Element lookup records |
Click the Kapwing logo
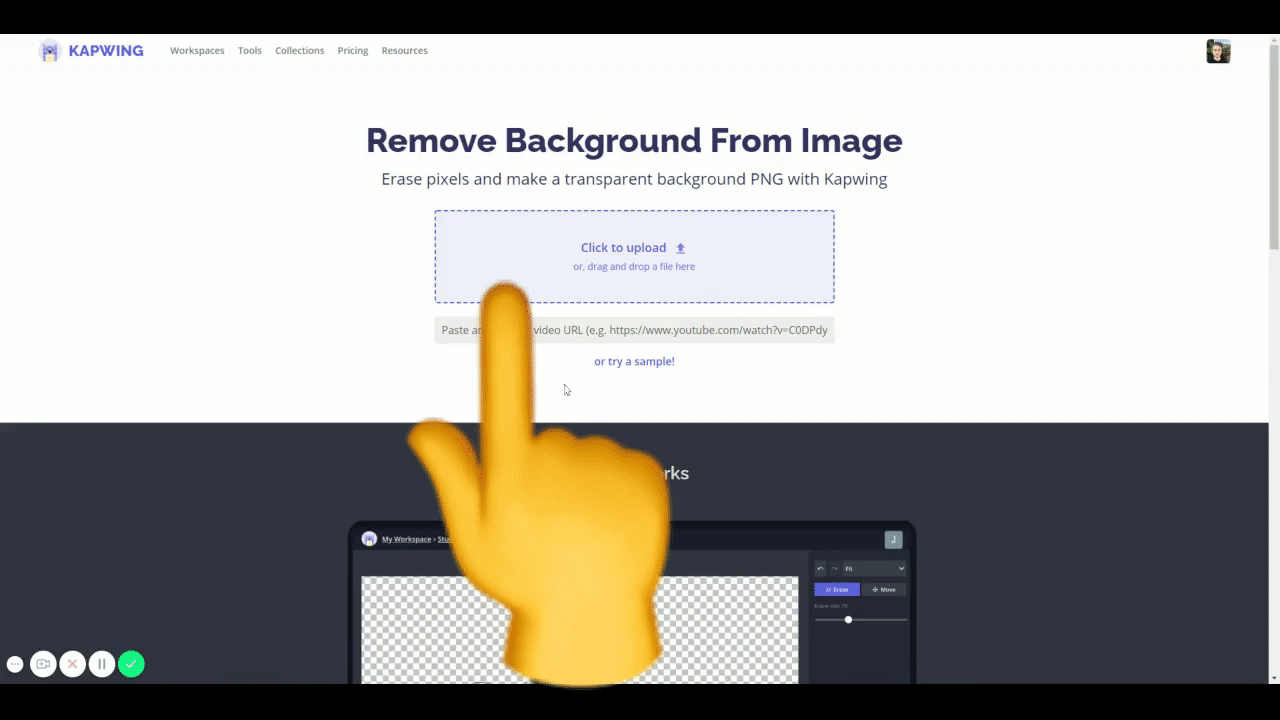click(91, 50)
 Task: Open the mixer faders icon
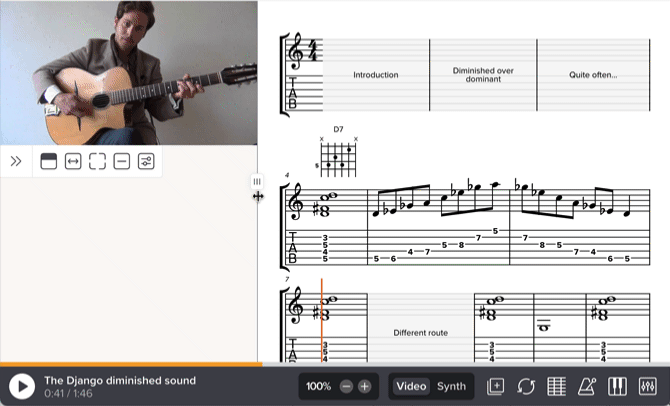pos(648,386)
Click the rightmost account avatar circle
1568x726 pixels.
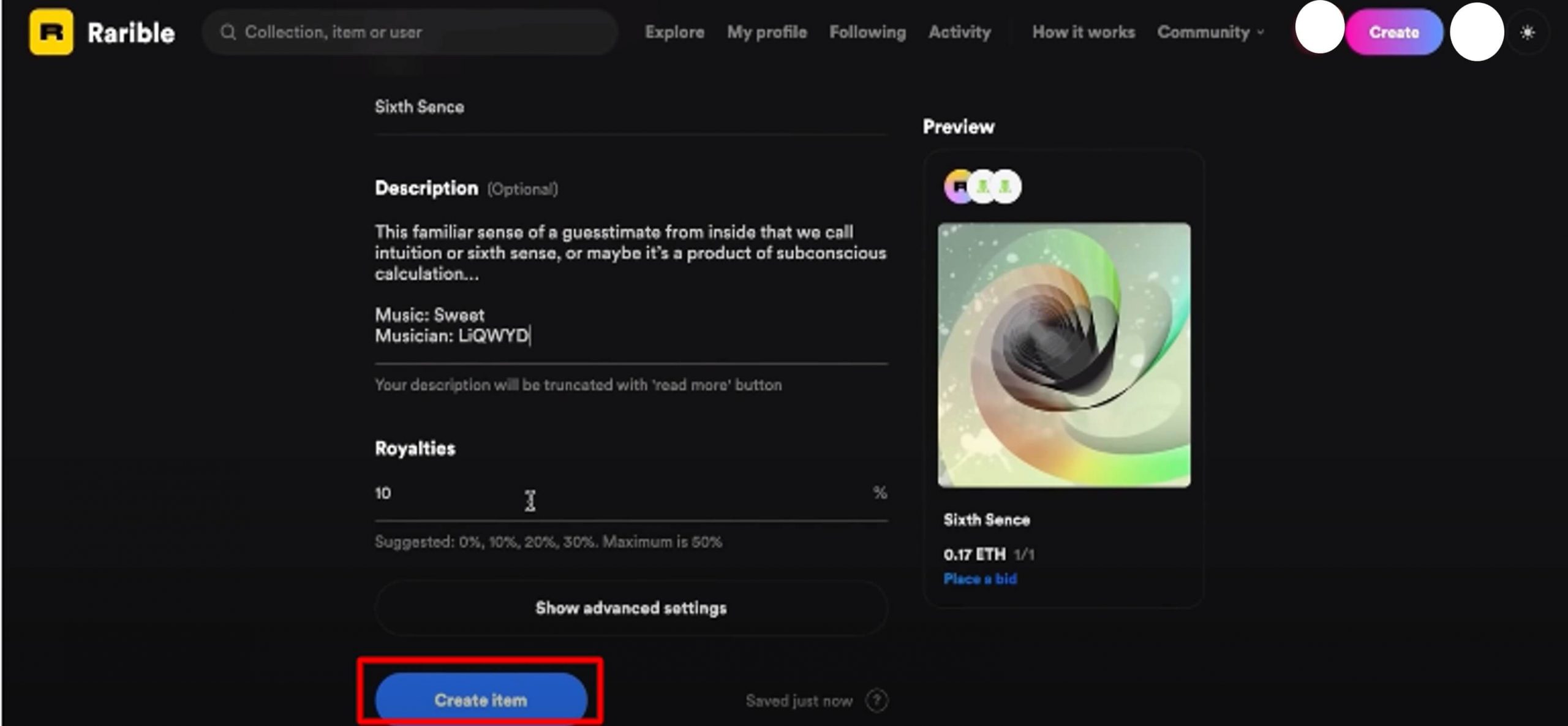(x=1476, y=32)
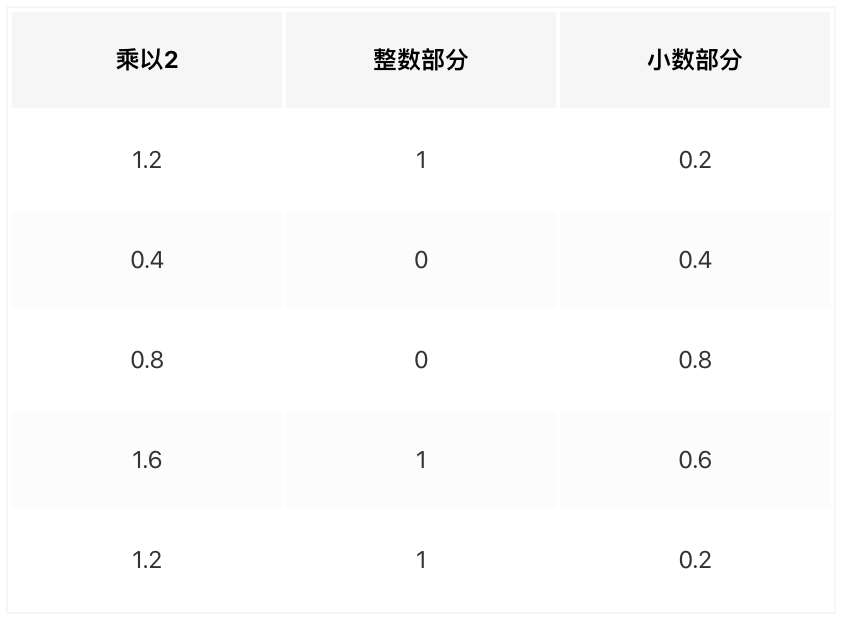Click the integer part 1 in the 1.6 row
Viewport: 852px width, 626px height.
click(x=421, y=460)

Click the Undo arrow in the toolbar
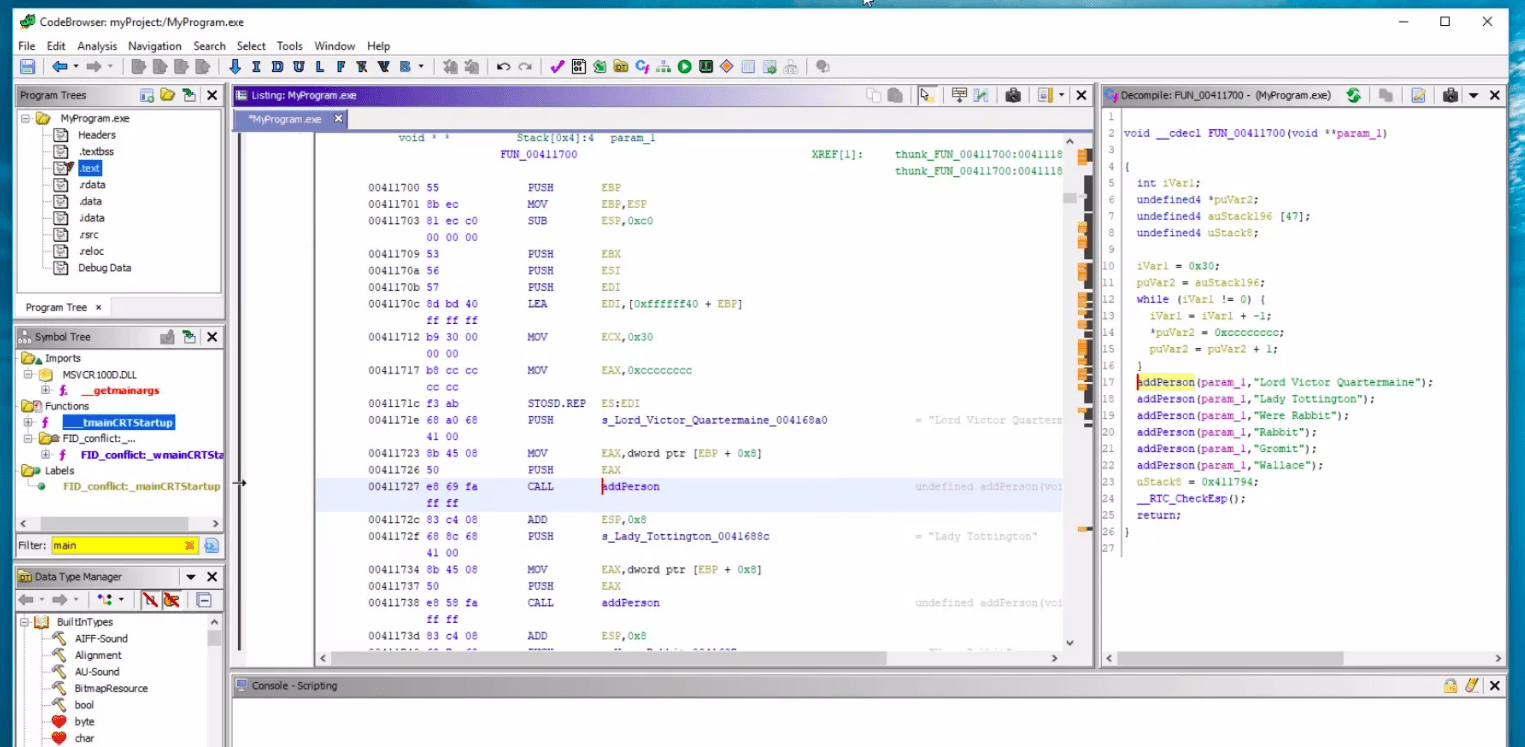point(503,67)
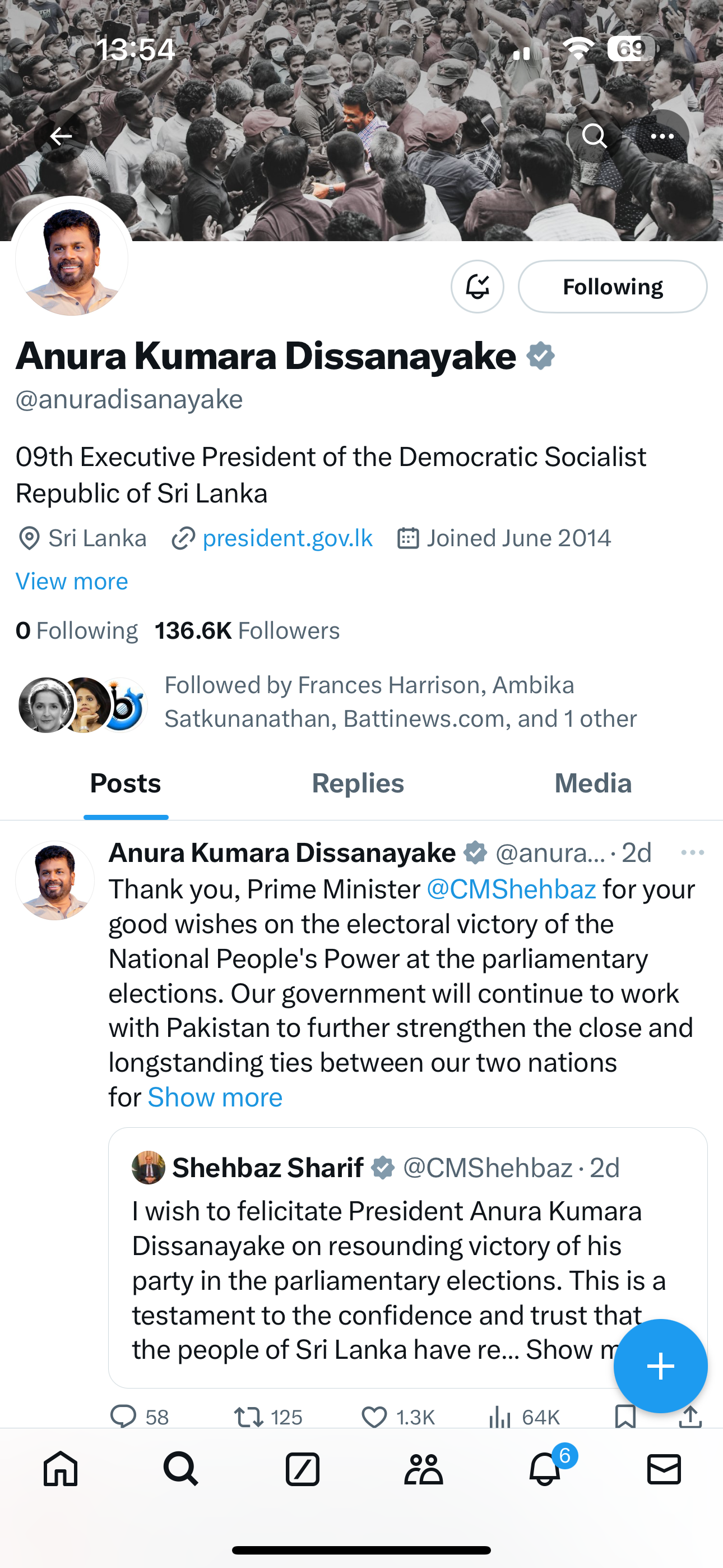Open the post's three-dot options menu
Screen dimensions: 723x1568
tap(693, 853)
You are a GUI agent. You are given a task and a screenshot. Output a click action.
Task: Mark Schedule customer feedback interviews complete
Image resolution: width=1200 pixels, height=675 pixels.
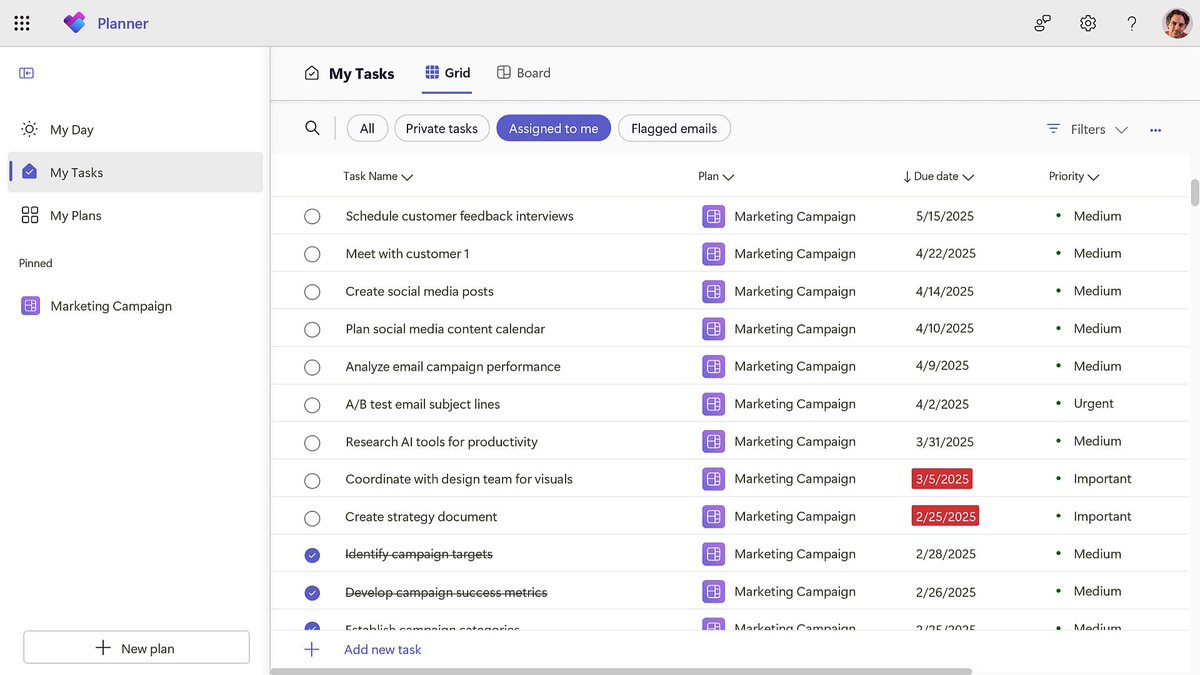312,216

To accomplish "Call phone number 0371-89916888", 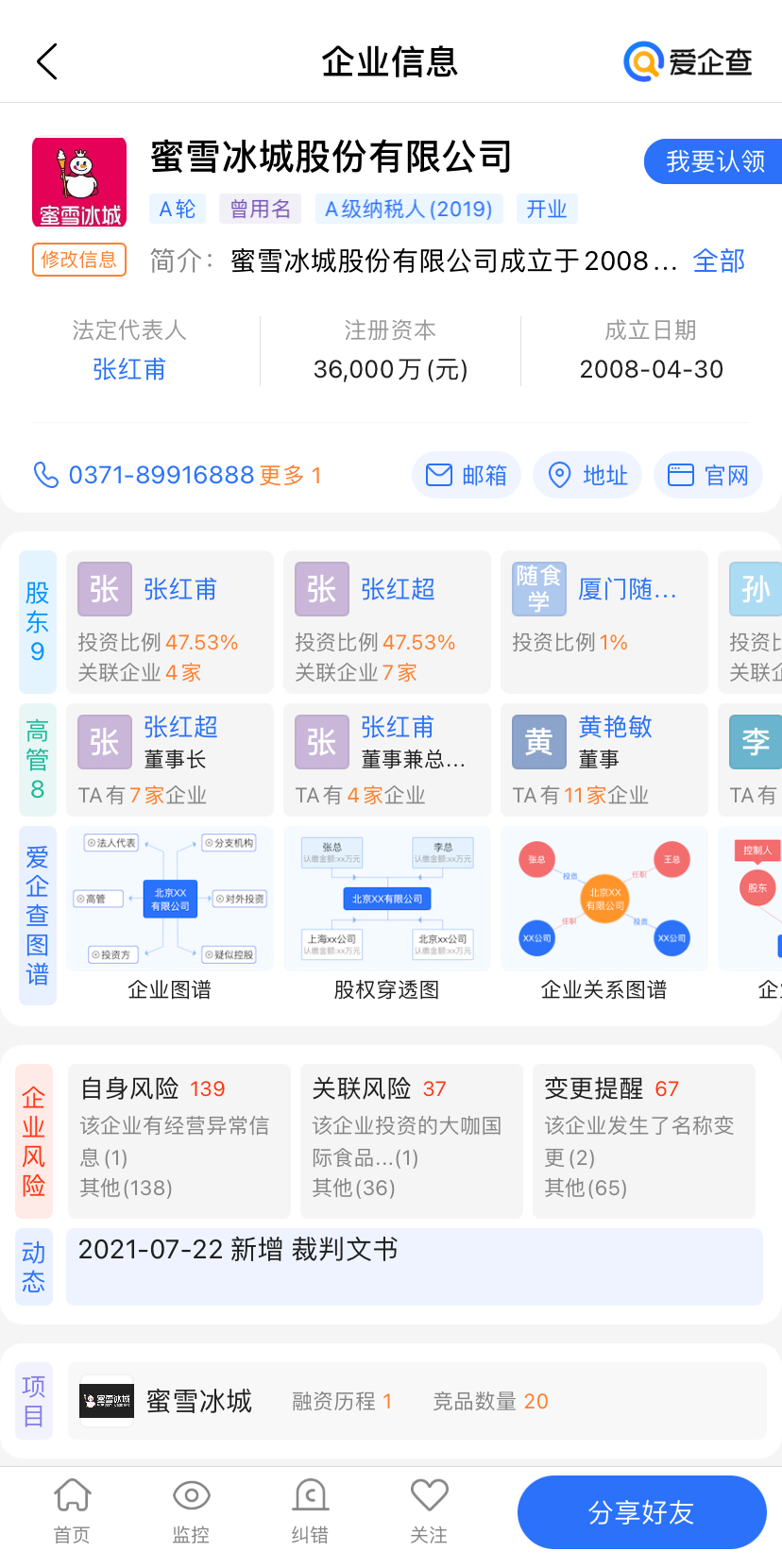I will point(161,475).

Task description | Retype the material from its first line through the line containing "click(x=421, y=460)", leaving out the pictures.

Exercise response |
Click the Kapwing logo
click(91, 50)
 Task: Open the mixer faders icon
pos(648,386)
Click the rightmost account avatar circle
1568x726 pixels.
(x=1476, y=32)
Click the integer part 1 in the 1.6 row
Viewport: 852px width, 626px height.
click(x=421, y=460)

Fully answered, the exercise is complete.